**Quoted passage:**
=== Begin Enclosure ===

This might not seem like a terrible idea on paper. In theory you are still going through the entire place, solving puzzles when one pops up. However, this makes the game feel more like a tour rather than an adventure through a spooky place. You aren’t discovering anything, you’re being dragged between things. This is a very modern horror game design choice and I can understand the idea behind it. Doing it this way makes it so your player won’t get lost, it also makes it so they won’t miss any of the scares the level designers put in. And that’s all very true! But it also makes the game feel very formulaic.

Think about it like this! Going through a Haunted House attraction at an amusement park compared to wandering around the woods alone at night. Both are very scary experiences but they are also completely different. In the Haunted House you are being taken from scare to scare. Any quiet downtime is designed to be there, even. It’s a quick scary experience that you are sure to walk away terrified from. Now compare that to a walk through the woods at night. Realistically, the odds of anything besides shadows and your imagination jumping out at you are pretty low. It’s a much longer experience as well. One that really depends on you and your ability to find your way out. You may find a creepy bug, or a harmless animal might shake a bush while you walk by. Things that don’t compare to a bloody clown jumping out at you with a chainsaw! But I can promise you the experience of walking through those woods is going to sit with you for a long time. Thinking back on it, it probably won’t even be that scary! But in that moment? When you were in the middle of those woods? Lost, confused… You were way more scared than when you were going through that Haunted House for 15 minutes.

It’s concepts like this that game designers don’t understand when it comes to making horror games anymore… ‘Haunted House’ experiences. That’s what I like to call modern horror games. While they are still horror games they are made to take you through the motions. The scares feel cheap and contrived. They are meant to scare you and you are meant to find them. But because of that, the game will never have a lasting impact on the player.

It really all comes down to the fact that most developers don’t have faith in the player anymore. And this is somewhat understandable. Why put all that effort into designing a great jump scare if the player isn’t ever going to find it? The answer is honestly pretty simple though. Just make sure the player doesn’t notice you are guiding them. Easier said than done of course, but all you really need to do is look to the past a little. Classic survival horror games already solved this problem ages ago.

=== End Enclosure ===

**Aim of the task:**
Answer these from the horror game design text:
1. What two advantages does the text give for dragging the player between things?
2. What name does the writer use for modern horror games?
3. According to the text, what already solved this problem ages ago?

**Provided records:**
=== Begin Enclosure ===

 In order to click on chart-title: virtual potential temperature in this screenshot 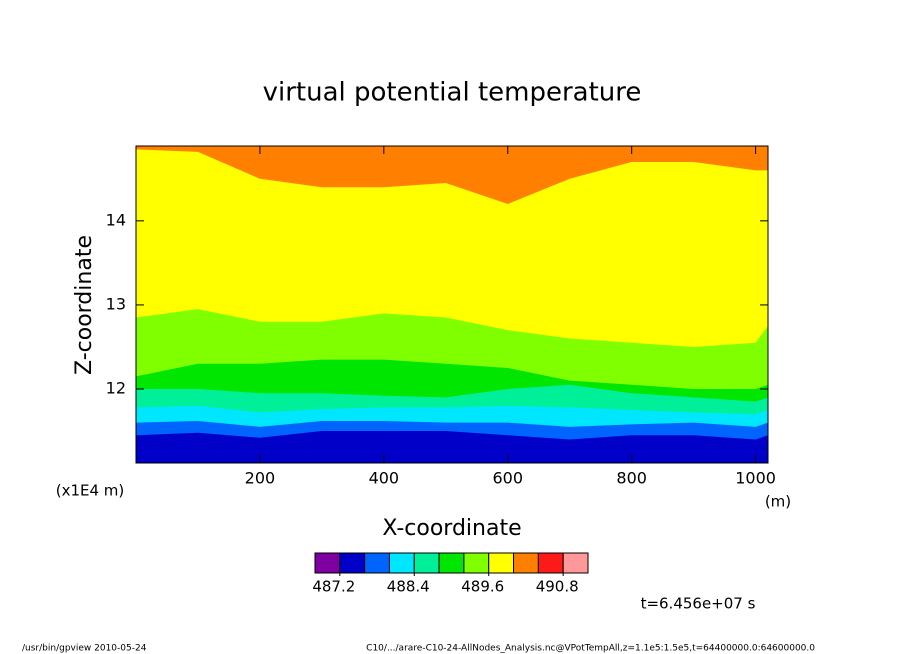, I will do `click(452, 93)`.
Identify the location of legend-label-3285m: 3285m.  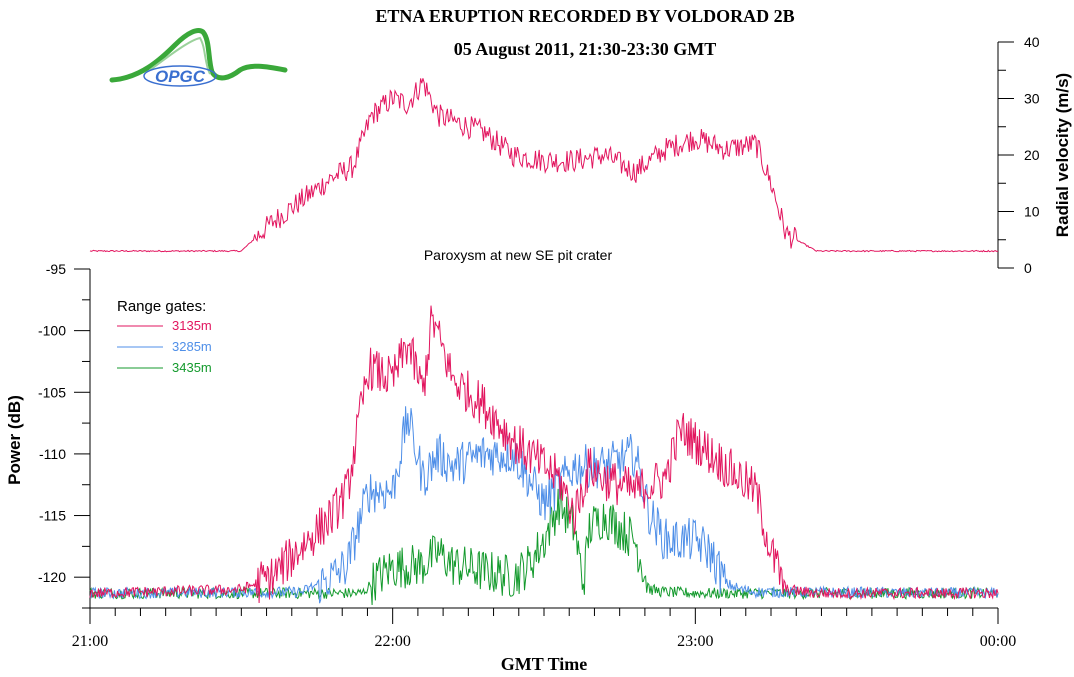
(192, 346).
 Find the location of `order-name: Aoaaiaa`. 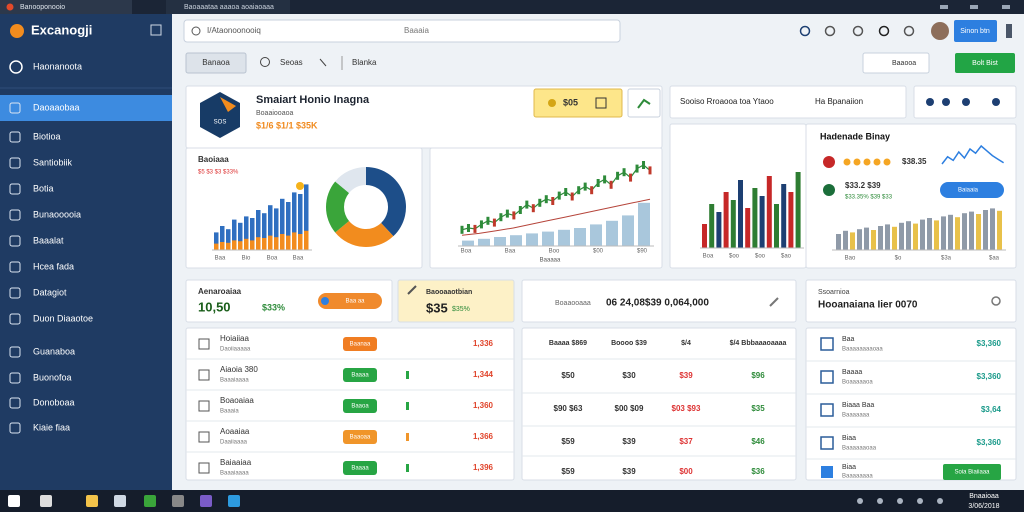

order-name: Aoaaiaa is located at coordinates (235, 432).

=== End Enclosure ===

**Response below:**
1. The player won't get lost, and the player won't miss any of the scares the level designers put in.
2. 'Haunted House' experiences.
3. Classic survival horror games.